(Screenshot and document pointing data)
******************************
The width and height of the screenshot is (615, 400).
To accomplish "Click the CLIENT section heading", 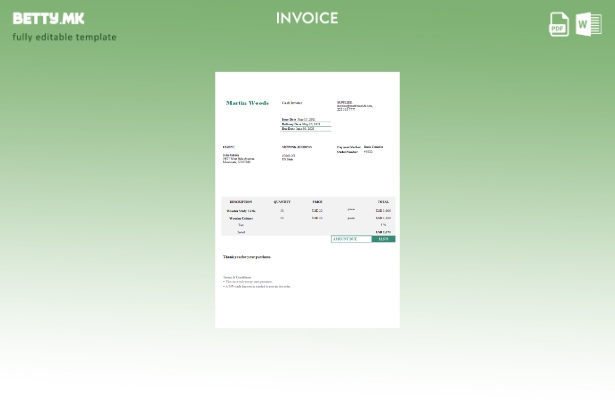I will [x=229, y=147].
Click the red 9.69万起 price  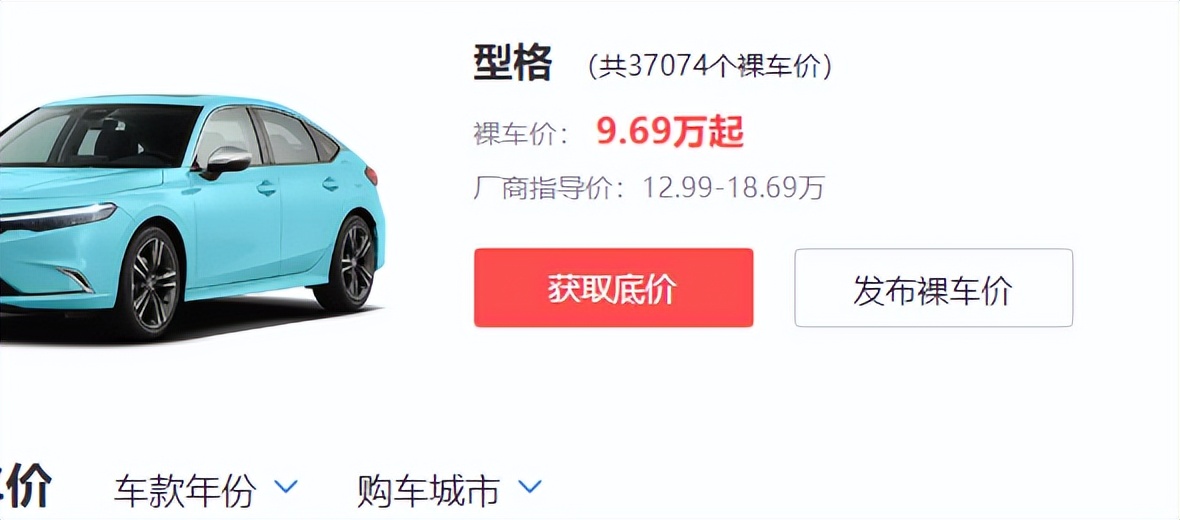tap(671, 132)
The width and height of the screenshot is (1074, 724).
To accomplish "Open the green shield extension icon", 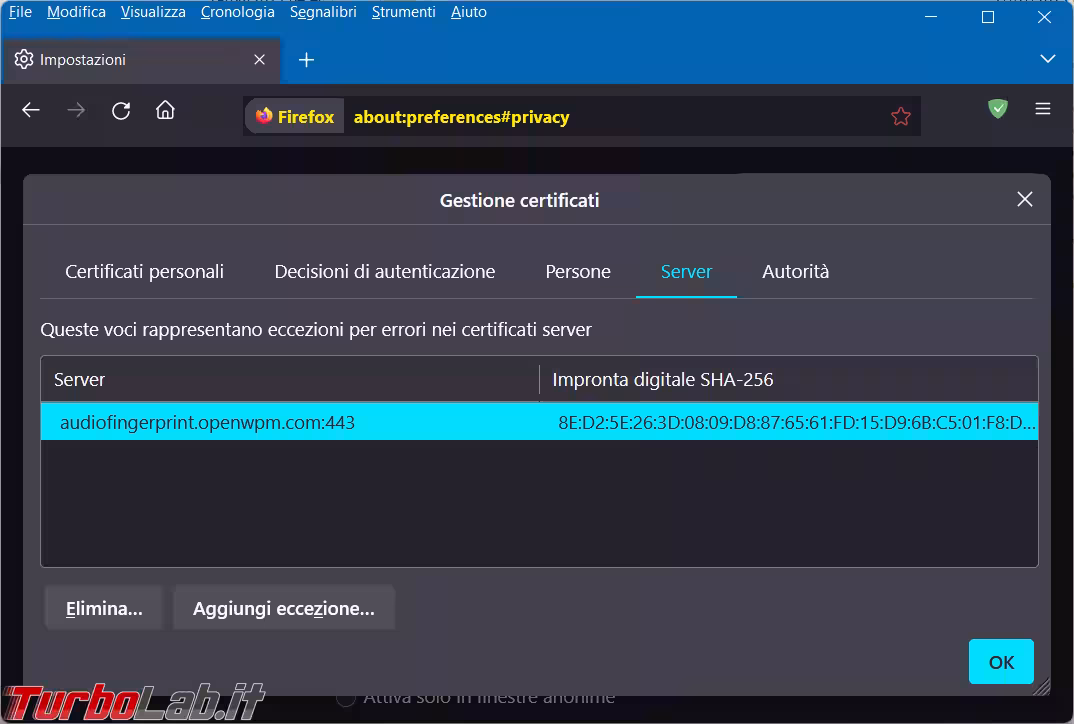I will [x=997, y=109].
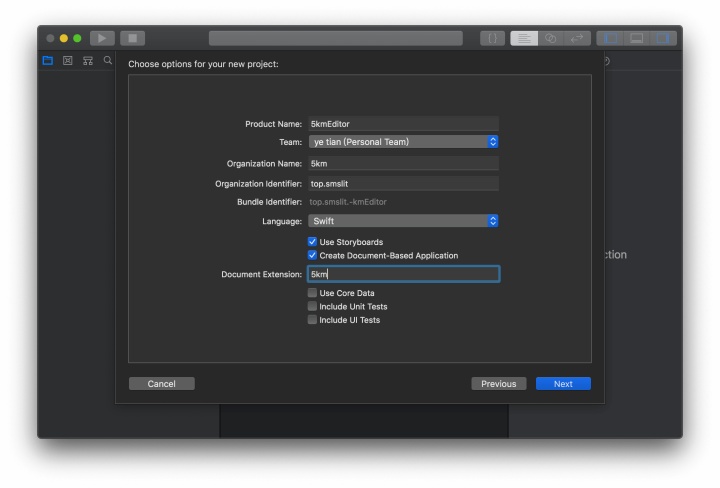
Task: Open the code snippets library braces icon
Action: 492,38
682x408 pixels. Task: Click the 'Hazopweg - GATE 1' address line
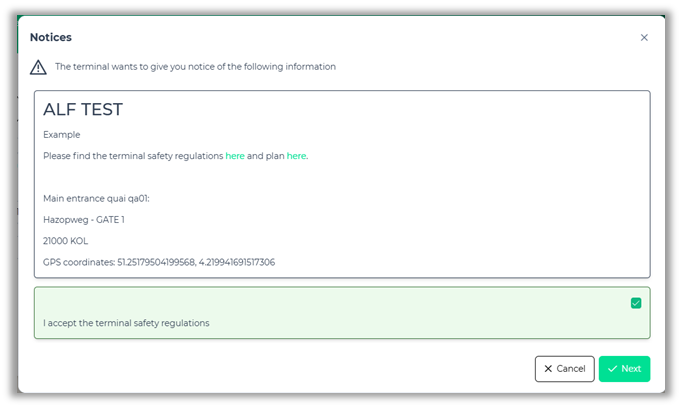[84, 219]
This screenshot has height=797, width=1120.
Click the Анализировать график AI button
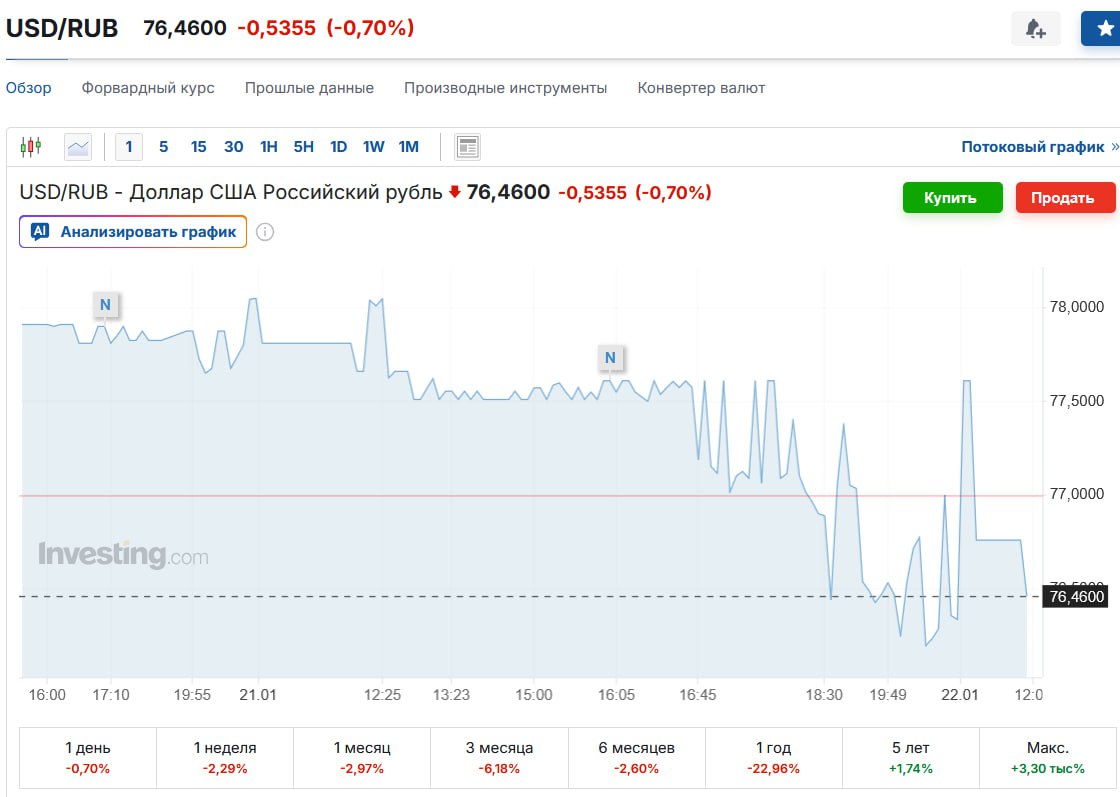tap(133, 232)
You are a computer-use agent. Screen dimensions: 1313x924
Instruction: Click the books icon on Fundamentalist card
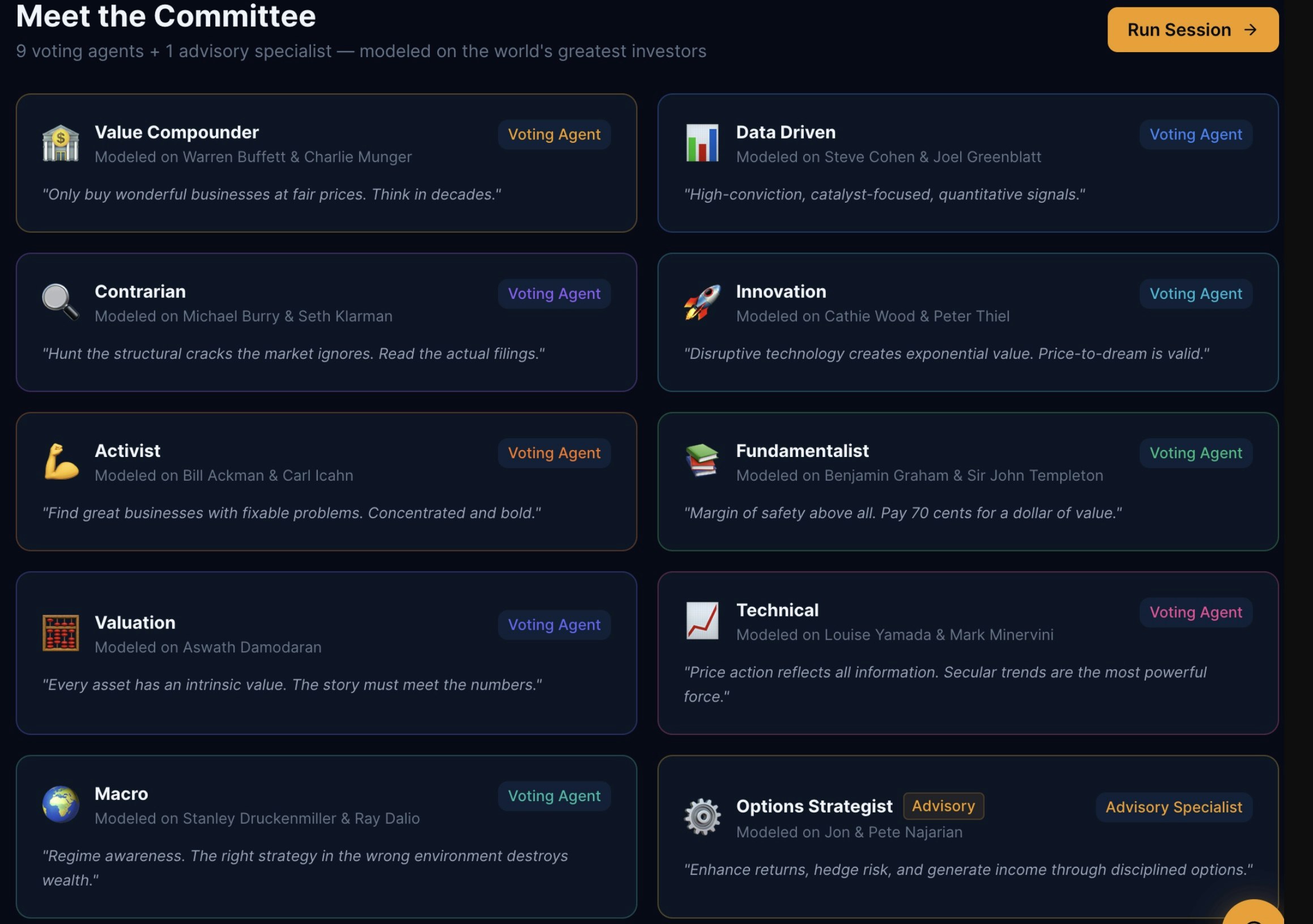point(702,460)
******************************
_Given task_: Please arrange the lines from the one containing "You are a computer-use" through the last line, inclusive, as a Markdown table with the columns Row and Line. Skip blank lines and leave the pictures out.

_Task output_:
| Row | Line |
|---|---|
| 1 | You are a computer-use agent. Screen dimensions: 1313x924 |
| 2 | Instruction: Click the books icon on Fundamentalist card |
| 3 | point(702,460) |